Packing Arc-Disjoint Cycles in Tournaments

Abstract

A tournament is a directed graph in which there is a single arc between every pair of distinct vertices. Given a tournament T on n vertices, we explore the classical and parameterized complexity of the problems of determining if T has a cycle packing (a set of pairwise arc-disjoint cycles) of size k and a triangle packing (a set of pairwise arc-disjoint triangles) of size k. We refer to these problems as Arc-disjoint Cycles in Tournaments (ACT) and Arc-disjoint Triangles in Tournaments (ATT), respectively.
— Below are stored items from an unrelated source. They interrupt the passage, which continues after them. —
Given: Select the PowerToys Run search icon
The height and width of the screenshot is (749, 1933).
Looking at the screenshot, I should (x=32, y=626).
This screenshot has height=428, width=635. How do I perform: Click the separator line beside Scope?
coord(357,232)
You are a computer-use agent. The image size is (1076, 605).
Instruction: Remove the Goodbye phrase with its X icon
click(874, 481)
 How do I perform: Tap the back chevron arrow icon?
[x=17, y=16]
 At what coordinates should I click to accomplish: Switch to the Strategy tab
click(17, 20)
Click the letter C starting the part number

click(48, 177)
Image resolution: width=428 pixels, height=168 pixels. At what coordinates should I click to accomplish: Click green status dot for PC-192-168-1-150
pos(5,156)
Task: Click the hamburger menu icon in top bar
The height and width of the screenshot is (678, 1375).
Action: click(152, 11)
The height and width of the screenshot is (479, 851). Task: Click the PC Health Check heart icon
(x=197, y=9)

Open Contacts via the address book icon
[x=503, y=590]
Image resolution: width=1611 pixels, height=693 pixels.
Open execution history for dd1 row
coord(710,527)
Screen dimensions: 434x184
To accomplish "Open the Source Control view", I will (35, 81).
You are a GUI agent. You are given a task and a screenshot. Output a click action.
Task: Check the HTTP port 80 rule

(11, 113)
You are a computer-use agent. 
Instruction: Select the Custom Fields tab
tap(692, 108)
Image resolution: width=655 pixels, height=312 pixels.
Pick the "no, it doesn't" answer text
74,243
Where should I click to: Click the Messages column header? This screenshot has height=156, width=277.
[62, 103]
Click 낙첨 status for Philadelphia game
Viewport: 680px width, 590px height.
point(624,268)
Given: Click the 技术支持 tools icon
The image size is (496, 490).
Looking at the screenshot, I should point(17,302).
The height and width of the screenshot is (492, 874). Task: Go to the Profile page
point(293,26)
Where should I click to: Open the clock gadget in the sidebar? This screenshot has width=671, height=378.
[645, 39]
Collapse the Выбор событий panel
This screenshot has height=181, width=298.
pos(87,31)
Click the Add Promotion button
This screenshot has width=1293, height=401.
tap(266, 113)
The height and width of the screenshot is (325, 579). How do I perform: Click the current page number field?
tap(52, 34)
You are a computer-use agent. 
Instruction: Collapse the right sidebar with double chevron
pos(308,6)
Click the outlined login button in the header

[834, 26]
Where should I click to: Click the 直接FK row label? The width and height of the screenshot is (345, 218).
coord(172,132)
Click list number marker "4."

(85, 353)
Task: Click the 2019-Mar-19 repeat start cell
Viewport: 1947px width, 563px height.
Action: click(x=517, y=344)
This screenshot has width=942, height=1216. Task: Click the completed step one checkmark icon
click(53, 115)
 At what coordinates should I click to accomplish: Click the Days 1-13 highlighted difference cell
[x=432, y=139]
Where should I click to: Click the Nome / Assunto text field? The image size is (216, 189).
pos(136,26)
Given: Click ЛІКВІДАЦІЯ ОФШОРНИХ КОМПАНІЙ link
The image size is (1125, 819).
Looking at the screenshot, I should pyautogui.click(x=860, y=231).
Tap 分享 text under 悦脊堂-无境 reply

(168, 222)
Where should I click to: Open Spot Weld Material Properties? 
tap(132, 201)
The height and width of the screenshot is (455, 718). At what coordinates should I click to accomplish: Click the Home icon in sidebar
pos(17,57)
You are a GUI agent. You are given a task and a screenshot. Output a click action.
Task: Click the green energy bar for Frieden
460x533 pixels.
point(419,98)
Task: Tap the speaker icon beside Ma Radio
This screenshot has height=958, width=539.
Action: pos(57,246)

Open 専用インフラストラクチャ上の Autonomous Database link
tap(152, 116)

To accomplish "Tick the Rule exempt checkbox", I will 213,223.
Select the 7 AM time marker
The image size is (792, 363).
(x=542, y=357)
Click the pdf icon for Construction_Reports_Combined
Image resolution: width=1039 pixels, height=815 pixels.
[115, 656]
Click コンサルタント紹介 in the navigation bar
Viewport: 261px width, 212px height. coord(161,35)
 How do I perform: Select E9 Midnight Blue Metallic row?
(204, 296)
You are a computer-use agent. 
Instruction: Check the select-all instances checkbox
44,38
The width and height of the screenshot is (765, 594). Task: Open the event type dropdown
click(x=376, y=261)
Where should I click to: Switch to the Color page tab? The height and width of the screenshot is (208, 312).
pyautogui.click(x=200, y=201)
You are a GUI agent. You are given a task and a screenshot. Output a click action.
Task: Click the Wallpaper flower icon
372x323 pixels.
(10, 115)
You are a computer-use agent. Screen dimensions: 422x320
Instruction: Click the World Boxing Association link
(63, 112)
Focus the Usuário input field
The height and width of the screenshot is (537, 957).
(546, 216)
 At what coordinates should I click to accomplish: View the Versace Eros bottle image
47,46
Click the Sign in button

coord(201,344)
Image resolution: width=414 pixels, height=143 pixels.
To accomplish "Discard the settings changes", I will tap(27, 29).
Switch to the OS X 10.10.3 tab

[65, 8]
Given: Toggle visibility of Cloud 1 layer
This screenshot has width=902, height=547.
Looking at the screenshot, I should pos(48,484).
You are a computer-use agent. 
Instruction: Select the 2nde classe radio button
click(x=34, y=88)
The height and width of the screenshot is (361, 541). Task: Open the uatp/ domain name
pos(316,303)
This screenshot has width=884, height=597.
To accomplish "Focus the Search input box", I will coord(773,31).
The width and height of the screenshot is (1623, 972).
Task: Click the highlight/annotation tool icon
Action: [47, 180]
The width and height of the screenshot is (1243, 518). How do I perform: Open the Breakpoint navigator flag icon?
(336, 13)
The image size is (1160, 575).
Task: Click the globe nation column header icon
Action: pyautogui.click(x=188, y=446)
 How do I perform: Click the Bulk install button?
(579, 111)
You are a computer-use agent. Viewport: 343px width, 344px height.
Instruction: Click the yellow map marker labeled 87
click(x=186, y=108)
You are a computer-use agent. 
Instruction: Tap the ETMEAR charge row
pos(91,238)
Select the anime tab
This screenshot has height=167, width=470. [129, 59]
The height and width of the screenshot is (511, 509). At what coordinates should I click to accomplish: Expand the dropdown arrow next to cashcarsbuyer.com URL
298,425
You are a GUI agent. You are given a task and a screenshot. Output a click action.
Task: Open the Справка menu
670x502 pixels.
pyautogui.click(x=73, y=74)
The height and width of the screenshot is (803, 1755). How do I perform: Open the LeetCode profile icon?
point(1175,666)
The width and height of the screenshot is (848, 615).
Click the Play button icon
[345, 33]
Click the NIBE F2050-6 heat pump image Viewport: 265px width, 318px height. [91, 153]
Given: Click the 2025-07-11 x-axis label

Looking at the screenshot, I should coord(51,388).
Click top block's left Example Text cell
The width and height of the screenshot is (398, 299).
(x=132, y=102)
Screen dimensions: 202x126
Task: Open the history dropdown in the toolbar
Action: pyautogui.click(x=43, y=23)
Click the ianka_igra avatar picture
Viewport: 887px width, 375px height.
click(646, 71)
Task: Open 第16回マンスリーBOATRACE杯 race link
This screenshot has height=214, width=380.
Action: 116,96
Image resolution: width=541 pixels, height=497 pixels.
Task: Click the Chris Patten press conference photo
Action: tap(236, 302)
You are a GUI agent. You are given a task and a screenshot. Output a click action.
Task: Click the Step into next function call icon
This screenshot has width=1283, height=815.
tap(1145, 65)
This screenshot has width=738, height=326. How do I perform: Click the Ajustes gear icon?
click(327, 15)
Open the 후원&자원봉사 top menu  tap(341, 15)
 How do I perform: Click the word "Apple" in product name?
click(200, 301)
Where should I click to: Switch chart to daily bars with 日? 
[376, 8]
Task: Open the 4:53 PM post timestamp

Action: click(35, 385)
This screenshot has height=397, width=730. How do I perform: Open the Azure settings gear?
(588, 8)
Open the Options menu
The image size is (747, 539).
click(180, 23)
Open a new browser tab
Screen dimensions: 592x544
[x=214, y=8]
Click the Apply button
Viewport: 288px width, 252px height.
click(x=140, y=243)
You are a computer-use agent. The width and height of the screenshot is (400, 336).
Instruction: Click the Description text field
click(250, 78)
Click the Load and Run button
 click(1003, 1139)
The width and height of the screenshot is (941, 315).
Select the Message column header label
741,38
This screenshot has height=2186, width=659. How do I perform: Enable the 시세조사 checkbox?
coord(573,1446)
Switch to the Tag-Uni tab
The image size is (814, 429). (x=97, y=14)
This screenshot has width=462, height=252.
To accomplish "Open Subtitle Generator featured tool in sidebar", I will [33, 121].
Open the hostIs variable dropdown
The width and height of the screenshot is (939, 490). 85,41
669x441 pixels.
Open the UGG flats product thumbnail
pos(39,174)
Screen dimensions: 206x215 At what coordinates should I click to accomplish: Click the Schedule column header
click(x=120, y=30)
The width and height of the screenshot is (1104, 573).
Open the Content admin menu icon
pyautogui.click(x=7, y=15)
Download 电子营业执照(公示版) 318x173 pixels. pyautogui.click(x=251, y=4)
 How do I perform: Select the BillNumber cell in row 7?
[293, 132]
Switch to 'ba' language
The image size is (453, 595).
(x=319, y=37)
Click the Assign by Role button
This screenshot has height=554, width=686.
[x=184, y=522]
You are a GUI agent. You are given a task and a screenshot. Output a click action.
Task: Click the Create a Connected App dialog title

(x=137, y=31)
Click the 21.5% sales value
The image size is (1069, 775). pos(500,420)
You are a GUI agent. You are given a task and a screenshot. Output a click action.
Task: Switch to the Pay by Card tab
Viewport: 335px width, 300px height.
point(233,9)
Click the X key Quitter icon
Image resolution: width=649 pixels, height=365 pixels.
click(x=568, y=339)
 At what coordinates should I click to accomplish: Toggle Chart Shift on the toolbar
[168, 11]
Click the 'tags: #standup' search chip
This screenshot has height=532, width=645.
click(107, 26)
Although the maximization version of ACT can be seen as the dual of the well-studied problem of finding a minimum feedback arc set (a set of arcs whose deletion results in an acyclic graph) in tournaments, surprisingly no algorithmic results seem to exist for ACT. We first show that ACT and ATT are both NP-complete. Then, we show that the problem of determining if a tournament has a cycle packing and a feedback arc set of the same size is NP-complete. Next, we prove that ACT is fixed-parameter tractable via a $$2^{\mathcal {O}(k \log k)} n^{\mathcal {O}(1)}$$ -time algorithm and admits a kernel with $$\mathcal {O}(k)$$ vertices. Then, we show that ATT too has a kernel with $$\mathcal {O}(k)$$ vertices and can be solved in $$2^{\mathcal {O}(k)} n^{\mathcal {O}(1)}$$ time. Afterwards, we describe polynomial-time algorithms for ACT and ATT when the input tournament has a feedback arc set that is a matching. We also prove that ACT and ATT cannot be solved in $$2^{o(\sqrt{n})} n^{\mathcal {O}(1)}$$ time under the exponential-time hypothesis.